> _Written task_
Reproduce the entries below verbatim, beginning with the line that contains "Screen dimensions: 1024x526" and continuing through the line that contains "1092x1092 pixels. [340, 691]", including both of those lines.

Entries from a pointing dataset:
★ ★ ★ ★ ★ ★ ★
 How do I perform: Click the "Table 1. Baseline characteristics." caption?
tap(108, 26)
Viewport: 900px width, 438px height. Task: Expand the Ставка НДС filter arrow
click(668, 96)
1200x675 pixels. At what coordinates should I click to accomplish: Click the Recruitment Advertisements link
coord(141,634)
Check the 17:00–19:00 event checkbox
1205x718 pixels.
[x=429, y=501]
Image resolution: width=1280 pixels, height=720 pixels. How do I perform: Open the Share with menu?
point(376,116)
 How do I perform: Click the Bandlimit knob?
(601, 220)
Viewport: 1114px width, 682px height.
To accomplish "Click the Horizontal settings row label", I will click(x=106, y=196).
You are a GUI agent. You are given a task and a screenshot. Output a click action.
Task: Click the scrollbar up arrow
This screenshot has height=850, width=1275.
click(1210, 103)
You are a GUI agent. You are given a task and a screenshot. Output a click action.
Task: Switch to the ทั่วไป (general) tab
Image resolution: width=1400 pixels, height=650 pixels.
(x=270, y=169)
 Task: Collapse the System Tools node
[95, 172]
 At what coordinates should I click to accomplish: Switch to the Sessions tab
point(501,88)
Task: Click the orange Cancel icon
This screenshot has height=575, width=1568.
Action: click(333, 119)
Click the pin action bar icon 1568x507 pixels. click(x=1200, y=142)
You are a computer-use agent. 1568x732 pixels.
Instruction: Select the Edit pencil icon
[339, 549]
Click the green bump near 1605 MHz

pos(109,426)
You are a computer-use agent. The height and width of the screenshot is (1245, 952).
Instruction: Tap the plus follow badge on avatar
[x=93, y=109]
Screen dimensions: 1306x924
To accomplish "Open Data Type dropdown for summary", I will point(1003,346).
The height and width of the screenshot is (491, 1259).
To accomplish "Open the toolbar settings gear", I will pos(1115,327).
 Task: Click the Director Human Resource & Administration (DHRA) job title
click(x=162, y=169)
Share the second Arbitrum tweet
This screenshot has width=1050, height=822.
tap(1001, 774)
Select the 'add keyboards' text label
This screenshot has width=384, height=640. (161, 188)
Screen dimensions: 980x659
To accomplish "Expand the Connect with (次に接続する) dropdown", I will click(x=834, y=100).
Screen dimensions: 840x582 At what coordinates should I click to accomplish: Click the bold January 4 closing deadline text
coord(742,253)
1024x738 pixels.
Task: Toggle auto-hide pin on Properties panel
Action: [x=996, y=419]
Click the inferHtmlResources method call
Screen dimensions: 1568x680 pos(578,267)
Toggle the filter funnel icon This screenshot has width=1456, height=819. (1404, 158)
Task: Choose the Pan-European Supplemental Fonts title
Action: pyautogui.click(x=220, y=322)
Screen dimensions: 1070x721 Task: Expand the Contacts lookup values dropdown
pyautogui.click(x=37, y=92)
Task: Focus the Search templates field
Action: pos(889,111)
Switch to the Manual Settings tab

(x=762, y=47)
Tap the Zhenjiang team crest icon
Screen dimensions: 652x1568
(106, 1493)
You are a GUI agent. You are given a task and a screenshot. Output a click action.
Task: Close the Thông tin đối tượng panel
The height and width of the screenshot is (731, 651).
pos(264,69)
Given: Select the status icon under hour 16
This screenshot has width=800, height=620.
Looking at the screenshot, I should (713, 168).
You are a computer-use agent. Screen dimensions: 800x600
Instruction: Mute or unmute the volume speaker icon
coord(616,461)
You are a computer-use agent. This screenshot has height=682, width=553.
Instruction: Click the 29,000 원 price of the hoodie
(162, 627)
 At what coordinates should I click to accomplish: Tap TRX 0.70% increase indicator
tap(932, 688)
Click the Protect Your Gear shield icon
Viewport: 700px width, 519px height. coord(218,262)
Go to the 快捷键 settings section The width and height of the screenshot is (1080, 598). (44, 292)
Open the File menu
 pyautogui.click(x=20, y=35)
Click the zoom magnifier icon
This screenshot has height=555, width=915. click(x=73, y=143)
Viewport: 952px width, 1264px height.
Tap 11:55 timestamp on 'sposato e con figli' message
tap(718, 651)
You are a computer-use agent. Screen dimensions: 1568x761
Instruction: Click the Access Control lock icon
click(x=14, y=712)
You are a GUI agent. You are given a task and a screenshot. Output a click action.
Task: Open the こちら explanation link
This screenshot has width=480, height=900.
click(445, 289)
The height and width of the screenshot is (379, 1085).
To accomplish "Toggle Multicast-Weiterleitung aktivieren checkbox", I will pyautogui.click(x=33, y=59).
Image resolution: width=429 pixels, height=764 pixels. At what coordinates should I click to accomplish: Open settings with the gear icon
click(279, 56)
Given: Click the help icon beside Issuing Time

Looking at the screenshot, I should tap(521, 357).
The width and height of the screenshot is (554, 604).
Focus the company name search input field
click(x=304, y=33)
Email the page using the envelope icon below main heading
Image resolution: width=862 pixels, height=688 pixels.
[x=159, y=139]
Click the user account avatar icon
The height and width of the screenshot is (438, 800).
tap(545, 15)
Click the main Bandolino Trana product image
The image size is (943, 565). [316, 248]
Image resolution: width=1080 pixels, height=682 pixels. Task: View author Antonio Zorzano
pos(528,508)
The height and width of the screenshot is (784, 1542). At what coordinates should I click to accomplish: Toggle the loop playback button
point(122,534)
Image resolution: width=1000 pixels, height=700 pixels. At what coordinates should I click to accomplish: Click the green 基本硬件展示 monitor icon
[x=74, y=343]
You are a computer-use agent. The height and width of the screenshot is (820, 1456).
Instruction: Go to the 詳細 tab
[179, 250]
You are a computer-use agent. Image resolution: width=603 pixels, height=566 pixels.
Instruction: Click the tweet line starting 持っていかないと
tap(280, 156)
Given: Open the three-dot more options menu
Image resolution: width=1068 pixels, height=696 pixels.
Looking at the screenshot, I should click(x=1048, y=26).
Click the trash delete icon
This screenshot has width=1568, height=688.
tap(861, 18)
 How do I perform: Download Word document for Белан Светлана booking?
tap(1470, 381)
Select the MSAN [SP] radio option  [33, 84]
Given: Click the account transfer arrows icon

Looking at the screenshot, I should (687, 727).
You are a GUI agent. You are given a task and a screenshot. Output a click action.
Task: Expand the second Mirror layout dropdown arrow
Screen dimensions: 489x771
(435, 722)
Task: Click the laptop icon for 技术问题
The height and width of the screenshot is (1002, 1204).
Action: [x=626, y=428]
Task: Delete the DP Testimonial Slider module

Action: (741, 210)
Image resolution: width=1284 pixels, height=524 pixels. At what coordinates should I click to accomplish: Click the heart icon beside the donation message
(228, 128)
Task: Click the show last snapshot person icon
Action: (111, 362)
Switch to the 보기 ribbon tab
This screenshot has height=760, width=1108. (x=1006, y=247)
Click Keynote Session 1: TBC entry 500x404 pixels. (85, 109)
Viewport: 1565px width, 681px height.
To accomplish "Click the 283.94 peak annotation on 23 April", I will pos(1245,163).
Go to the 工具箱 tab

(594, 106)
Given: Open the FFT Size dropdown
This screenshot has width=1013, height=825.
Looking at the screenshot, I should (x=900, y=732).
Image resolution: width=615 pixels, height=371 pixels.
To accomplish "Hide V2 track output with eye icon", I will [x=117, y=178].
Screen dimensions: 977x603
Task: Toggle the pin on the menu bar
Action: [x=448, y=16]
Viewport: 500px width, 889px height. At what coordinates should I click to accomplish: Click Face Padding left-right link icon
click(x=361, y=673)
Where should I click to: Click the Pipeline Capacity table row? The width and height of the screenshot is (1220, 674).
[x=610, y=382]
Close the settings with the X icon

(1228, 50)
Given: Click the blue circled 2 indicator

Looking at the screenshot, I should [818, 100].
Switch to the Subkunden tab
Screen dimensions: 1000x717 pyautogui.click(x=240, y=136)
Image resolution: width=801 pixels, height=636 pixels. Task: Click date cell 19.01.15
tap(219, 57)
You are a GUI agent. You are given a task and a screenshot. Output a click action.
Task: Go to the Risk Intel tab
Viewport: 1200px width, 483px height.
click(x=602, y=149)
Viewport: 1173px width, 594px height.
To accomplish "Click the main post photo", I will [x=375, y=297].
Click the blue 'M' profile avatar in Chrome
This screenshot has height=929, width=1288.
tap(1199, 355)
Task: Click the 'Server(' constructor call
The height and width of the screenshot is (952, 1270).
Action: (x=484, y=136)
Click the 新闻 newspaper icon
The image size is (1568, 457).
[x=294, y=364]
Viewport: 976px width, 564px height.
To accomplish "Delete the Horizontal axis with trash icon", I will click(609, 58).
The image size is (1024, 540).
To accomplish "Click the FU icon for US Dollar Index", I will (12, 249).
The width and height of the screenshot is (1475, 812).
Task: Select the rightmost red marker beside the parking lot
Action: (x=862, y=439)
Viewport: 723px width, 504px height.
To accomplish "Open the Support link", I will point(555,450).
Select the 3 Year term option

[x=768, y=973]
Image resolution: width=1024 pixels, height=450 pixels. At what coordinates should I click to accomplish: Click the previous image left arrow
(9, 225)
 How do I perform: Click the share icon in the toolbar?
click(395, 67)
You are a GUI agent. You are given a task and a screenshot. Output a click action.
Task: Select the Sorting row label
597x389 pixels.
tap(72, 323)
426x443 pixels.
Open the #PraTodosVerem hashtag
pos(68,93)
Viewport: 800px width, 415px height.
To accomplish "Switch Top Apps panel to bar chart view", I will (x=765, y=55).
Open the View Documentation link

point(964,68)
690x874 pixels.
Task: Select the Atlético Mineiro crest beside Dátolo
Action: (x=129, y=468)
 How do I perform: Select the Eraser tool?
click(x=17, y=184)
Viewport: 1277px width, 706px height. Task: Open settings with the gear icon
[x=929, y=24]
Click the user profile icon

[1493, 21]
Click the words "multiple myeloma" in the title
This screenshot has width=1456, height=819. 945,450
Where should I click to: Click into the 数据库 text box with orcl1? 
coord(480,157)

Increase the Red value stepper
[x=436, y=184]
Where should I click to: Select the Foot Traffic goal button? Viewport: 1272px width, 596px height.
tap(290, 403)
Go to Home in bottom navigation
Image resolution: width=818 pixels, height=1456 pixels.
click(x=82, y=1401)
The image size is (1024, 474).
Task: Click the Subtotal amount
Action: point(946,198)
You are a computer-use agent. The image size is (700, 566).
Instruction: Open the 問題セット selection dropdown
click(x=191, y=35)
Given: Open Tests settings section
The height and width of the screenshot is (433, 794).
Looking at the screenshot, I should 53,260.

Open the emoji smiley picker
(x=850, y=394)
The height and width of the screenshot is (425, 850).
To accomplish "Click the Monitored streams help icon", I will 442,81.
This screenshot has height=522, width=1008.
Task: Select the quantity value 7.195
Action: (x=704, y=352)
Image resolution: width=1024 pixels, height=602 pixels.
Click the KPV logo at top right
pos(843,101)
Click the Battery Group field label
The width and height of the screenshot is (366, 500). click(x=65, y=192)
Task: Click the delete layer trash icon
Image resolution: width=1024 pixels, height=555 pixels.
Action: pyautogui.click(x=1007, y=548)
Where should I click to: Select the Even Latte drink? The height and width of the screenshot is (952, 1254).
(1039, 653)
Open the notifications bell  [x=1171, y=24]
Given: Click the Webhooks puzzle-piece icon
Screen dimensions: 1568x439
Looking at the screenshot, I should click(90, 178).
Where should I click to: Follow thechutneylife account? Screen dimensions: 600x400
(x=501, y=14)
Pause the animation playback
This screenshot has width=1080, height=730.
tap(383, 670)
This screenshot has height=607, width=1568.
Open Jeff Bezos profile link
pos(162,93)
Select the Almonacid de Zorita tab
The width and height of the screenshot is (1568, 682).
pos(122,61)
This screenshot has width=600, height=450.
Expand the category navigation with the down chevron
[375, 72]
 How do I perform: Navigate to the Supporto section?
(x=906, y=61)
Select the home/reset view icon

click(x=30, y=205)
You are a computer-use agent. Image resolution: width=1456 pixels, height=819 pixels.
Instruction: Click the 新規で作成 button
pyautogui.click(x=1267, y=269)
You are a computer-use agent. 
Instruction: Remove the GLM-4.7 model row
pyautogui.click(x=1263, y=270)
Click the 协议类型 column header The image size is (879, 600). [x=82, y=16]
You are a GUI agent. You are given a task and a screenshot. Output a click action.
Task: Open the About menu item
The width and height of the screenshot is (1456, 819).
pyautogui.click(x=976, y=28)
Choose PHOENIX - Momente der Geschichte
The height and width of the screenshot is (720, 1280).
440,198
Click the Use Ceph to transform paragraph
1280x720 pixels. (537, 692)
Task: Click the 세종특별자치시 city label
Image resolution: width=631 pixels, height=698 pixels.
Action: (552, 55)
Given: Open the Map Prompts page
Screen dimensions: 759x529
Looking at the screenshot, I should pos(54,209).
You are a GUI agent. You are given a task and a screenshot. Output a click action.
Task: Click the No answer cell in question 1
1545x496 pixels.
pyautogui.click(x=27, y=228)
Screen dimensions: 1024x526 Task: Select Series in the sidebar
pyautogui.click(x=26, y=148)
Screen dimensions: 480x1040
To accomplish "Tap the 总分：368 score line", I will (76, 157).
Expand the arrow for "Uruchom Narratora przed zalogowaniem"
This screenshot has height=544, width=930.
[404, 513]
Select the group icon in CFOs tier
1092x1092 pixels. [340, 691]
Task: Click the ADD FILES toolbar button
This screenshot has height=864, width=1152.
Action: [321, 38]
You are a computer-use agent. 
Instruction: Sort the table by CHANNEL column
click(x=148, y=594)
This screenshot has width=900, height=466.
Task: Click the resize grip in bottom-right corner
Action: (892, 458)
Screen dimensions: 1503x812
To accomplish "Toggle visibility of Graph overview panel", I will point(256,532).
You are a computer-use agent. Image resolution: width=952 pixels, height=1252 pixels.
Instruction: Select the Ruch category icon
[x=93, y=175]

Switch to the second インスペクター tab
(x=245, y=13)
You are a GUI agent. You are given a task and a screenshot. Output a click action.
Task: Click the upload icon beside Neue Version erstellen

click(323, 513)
★ ★ ★ ★ ★ ★ ★
> _Full answer_
Screen dimensions: 1024x526 Task: Select Series in the sidebar
pyautogui.click(x=26, y=148)
Screen dimensions: 480x1040
To accomplish "Tap the 总分：368 score line", I will (76, 157).
Expand the arrow for "Uruchom Narratora przed zalogowaniem"
This screenshot has height=544, width=930.
[404, 513]
Select the group icon in CFOs tier
1092x1092 pixels. [340, 691]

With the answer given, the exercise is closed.